WORK INSTRUCTIONS →
• A. Do these statements agree with the Starry Sea Acquisition Corp Q&A? (i) Each unit includes a right to receive one-sixth of an ordinary share. (ii) The Nasdaq Stock Market LLC serves as trustee for the trust account. (iii) The audited balance sheet is dated August 11, 2025. Answer yes or no for each, quoting the deciding words.
• B. Could you reproduce the Starry Sea Acquisition Corp Q&A word for word, starting with "How much money" and going on through "Corp securities listed?"?

EXCERPT →

What did Starry Sea Acquisition Corp (SSEAU) announce in this 8-K?

The company reported that it consummated its initial public offering of 5,750,000 units at $10.00 per unit, generating $57,500,000 in gross proceeds.

How much capital did Starry Sea Acquisition Corp raise in its IPO?

Starry Sea Acquisition Corp raised $57,500,000 in gross proceeds by selling 5,750,000 units at $10.00 per unit.

What does each SSEAU unit consist of?

Each unit consists of one ordinary share and one right to receive one-sixth (1/6) of an ordinary share upon completion of an initial business combination.

How much money was deposited into the Starry Sea Acquisition Corp trust account?

As of August 11, 2025, the company deposited $57,500,000 of net proceeds from the IPO and a concurrent private placement into a trust account for public shareholders.

Who is the trustee for Starry Sea Acquisition Corp’s trust account?

Odyssey Transfer and Trust Company serves as the trustee for the trust account holding the IPO and private placement proceeds.

What financial information accompanies this 8-K for SSEAU?

An audited balance sheet as of August 11, 2025, reflecting receipt of the IPO and private placement proceeds, is included as Exhibit 99.1.

On which exchange are Starry Sea Acquisition Corp securities listed?

The units (SSEAU), ordinary shares (SSEA), and rights (SSEAR) are listed on The Nasdaq Stock Market LLC.

STORED DATA →
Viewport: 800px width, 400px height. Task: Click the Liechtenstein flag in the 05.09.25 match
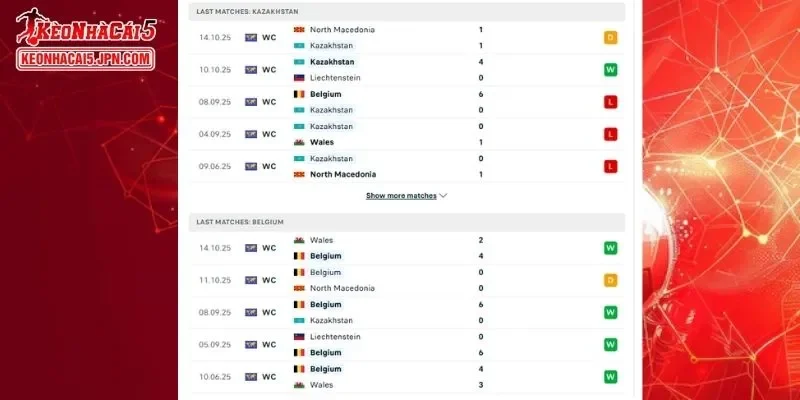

RESULTS FOR THE EXERCISE →
• A.
(i) Yes: "Each unit consists of one ordinary share and one right to receive one-sixth (1/6) of an ordinary share upon completion of an initial business combination."
(ii) No: "Odyssey Transfer and Trust Company serves as the trustee for the trust account holding the IPO and private placement proceeds."
(iii) Yes: "An audited balance sheet as of August 11, 2025, reflecting receipt of the IPO and private placement proceeds, is included as Exhibit 99.1."

• B.
How much money was deposited into the Starry Sea Acquisition Corp trust account?

As of August 11, 2025, the company deposited $57,500,000 of net proceeds from the IPO and a concurrent private placement into a trust account for public shareholders.

Who is the trustee for Starry Sea Acquisition Corp’s trust account?

Odyssey Transfer and Trust Company serves as the trustee for the trust account holding the IPO and private placement proceeds.

What financial information accompanies this 8-K for SSEAU?

An audited balance sheet as of August 11, 2025, reflecting receipt of the IPO and private placement proceeds, is included as Exhibit 99.1.

On which exchange are Starry Sea Acquisition Corp securities listed?